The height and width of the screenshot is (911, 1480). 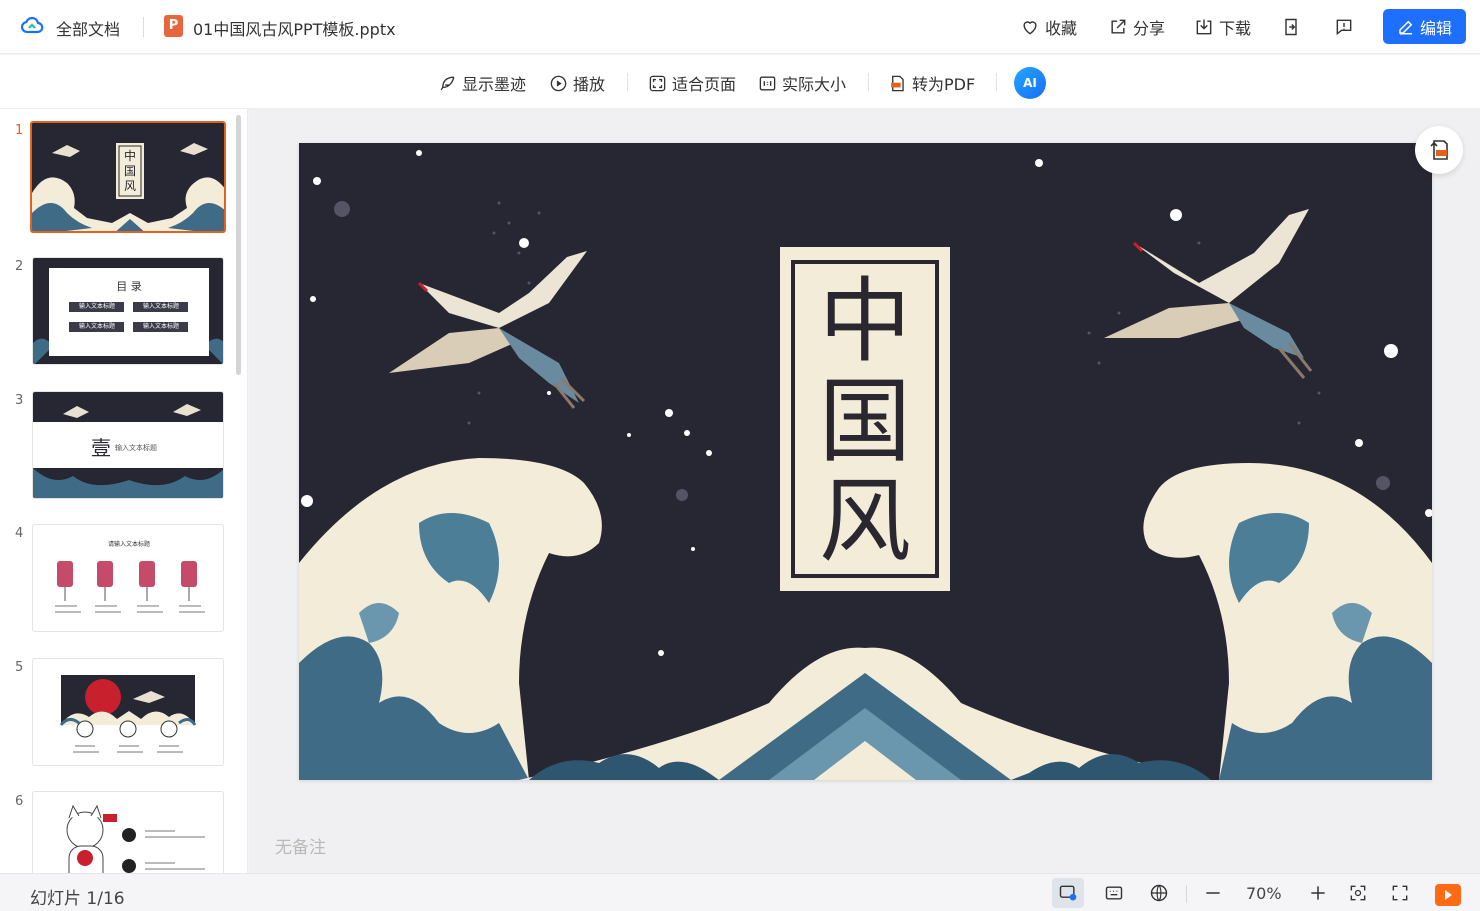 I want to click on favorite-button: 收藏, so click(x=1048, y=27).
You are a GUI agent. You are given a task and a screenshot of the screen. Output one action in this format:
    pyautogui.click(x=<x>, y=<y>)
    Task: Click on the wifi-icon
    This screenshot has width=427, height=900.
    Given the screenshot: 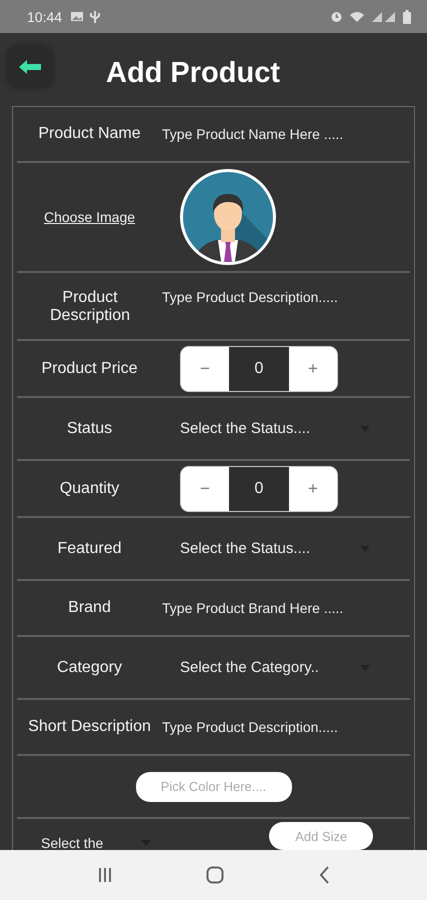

*-*-*

WORK INSTRUCTION:
Reproduce the listing from the line that contains "You are a GUI" through the end of the listing, with "wifi-icon" replaced by "battery-icon" and nothing else changed. Leave the pictures out.

EXPECTED ANSWER:
You are a GUI agent. You are given a task and a screenshot of the screen. Output one action in this format:
    pyautogui.click(x=<x>, y=<y>)
    Task: Click on the battery-icon
    This screenshot has width=427, height=900.
    Given the screenshot: 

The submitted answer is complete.